# Pricing for a Pair of Breeding Red Devil Cichlid



## Byronicle (Apr 18, 2009)

I have an uncle who has like 30 of these guys in his tank and he needs to get rid of some but what we want to know is how much would a breeding pair go for? Like a reasonable fair price but not expensive.

They are big like 10 inches long

Looks like this

http://72.167.47.62/imgs/fish/red-devil-cichlid-profile.jpg


----------



## AquariAM (Jan 28, 2010)

The last breeding pair of those I bought was in 2005 and it ran me about twenty dollars for a pair of adults. This was from a breeder.


----------



## Byronicle (Apr 18, 2009)

AquariAM said:


> The last breeding pair of those I bought was in 2005 and it ran me about twenty dollars for a pair of adults. This was from a breeder.


thanks, so i guess $15 seems reasonable?

would anybody know if finactics sells them and for how much?


----------



## GuppiesAndBetta (Jul 27, 2009)

I might be wrong on this, but most stores don't want to/carry big cichlids, unless hobbyists turn them in.


----------



## Byronicle (Apr 18, 2009)

GuppiesAndBetta said:


> I might be wrong on this, but most stores don't want to/carry big cichlids, unless hobbyists turn them in.

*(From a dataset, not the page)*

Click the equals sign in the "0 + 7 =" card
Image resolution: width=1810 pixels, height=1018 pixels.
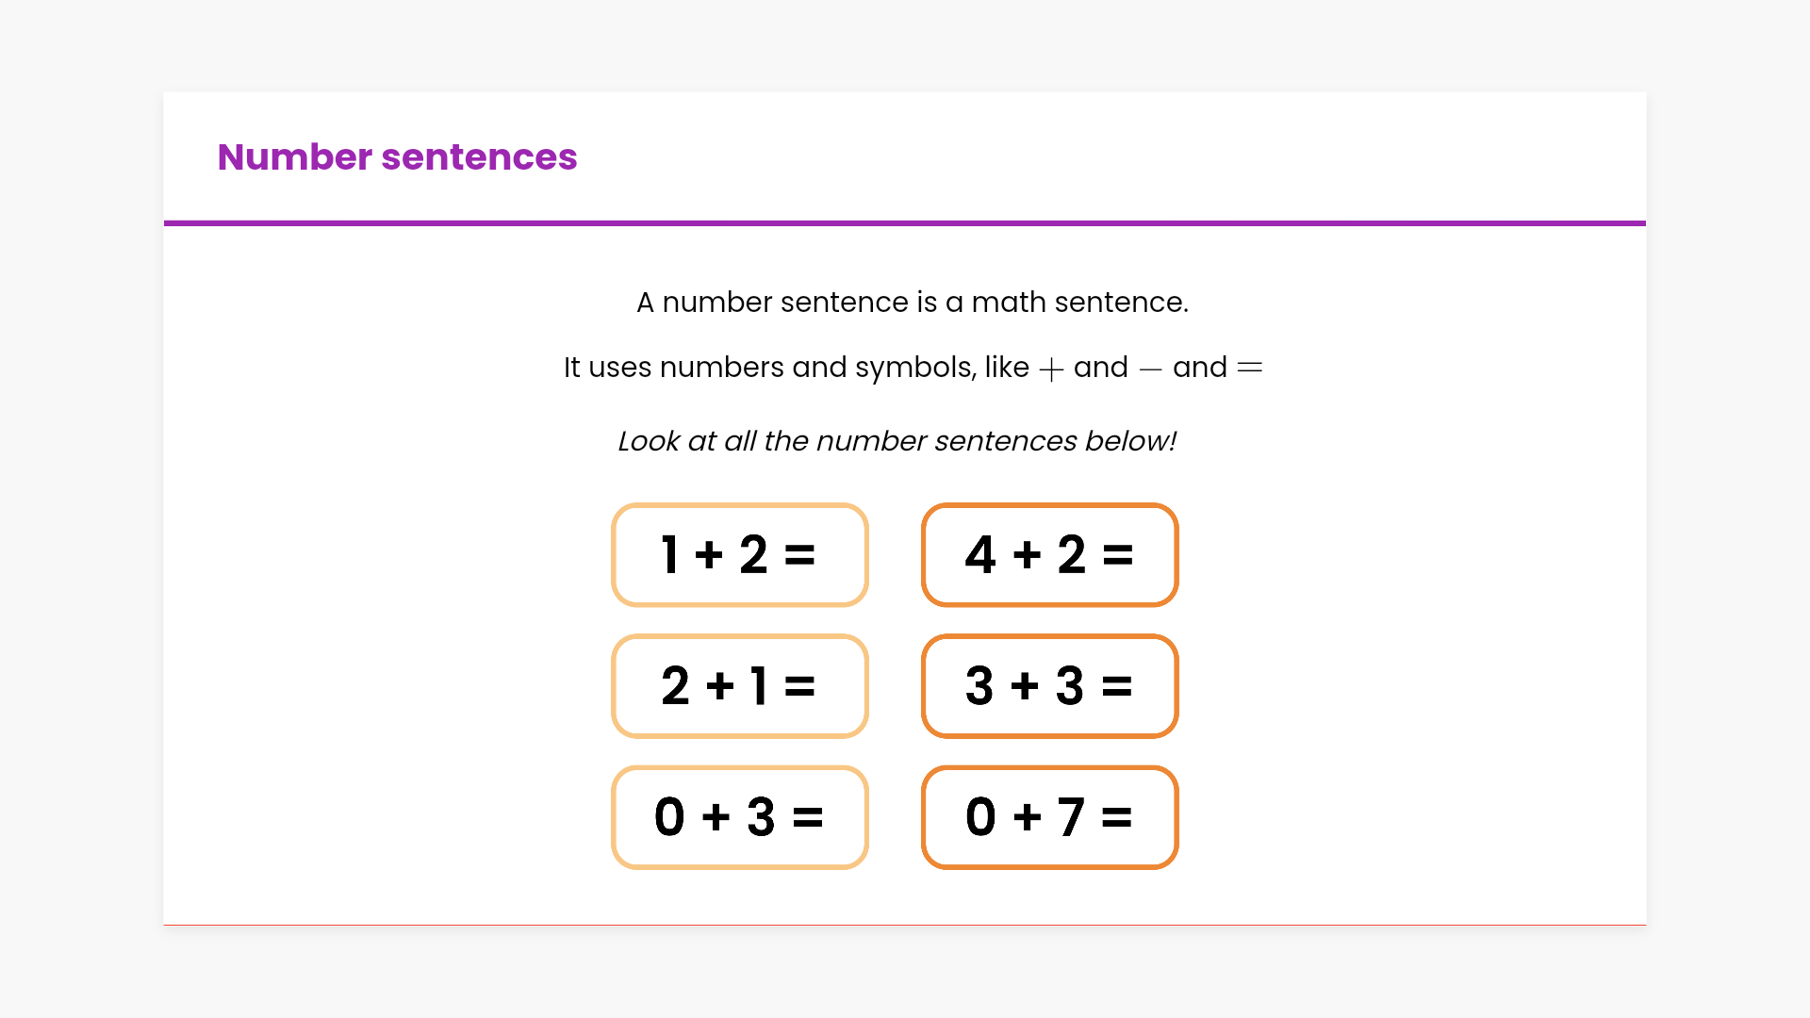pos(1116,816)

true most don't but I have seen jaguar and green terror cichlids at Lucky's which are bigger than these guys and I know Finactics specializes in Cichlids which is why I was curious to whether they stock them


----------



## AquariAM (Jan 28, 2010)

Byronicle said:


> true most don't but I have seen jaguar and green terror cichlids at Lucky's which are bigger than these guys and I know Finactics specializes in Cichlids which is why I was curious to whether they stock them


Mike is 95% malawi 4% tanganyikan 1% new world. He won't take them.

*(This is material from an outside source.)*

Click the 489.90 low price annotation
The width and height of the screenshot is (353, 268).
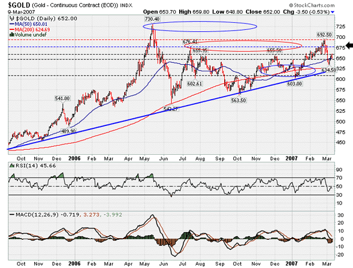click(68, 131)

What you have is a fish which is in absolutely rock bottom demand. Perhaps even less so than convict cichlids. It's not that $15 is bad- it's a very good price- it's that nobody wants them. Frankly there are more interesting fish that are the same size and similarly priced. No offense just being honest.


----------



## bae (May 11, 2007)

Byronicle said:


> true most don't but I have seen jaguar and green terror cichlids at Lucky's which are bigger than these guys and I know Finactics specializes in Cichlids which is why I was curious to whether they stock them


Why don't you or your uncle phone these stores and others and ask if they are interested in buying them? You'll likely get more as store credit than as cash.


----------



## Byronicle (Apr 18, 2009)

AquariAM said:


> Mike is 95% malawi 4% tanganyikan 1% new world. He won't take them.
> 
> What you have is a fish which is in absolutely rock bottom demand. Perhaps even less so than convict cichlids. It's not that $15 is bad- it's a very good price- it's that nobody wants them. Frankly there are more interesting fish that are the same size and similarly priced. No offense just being honest.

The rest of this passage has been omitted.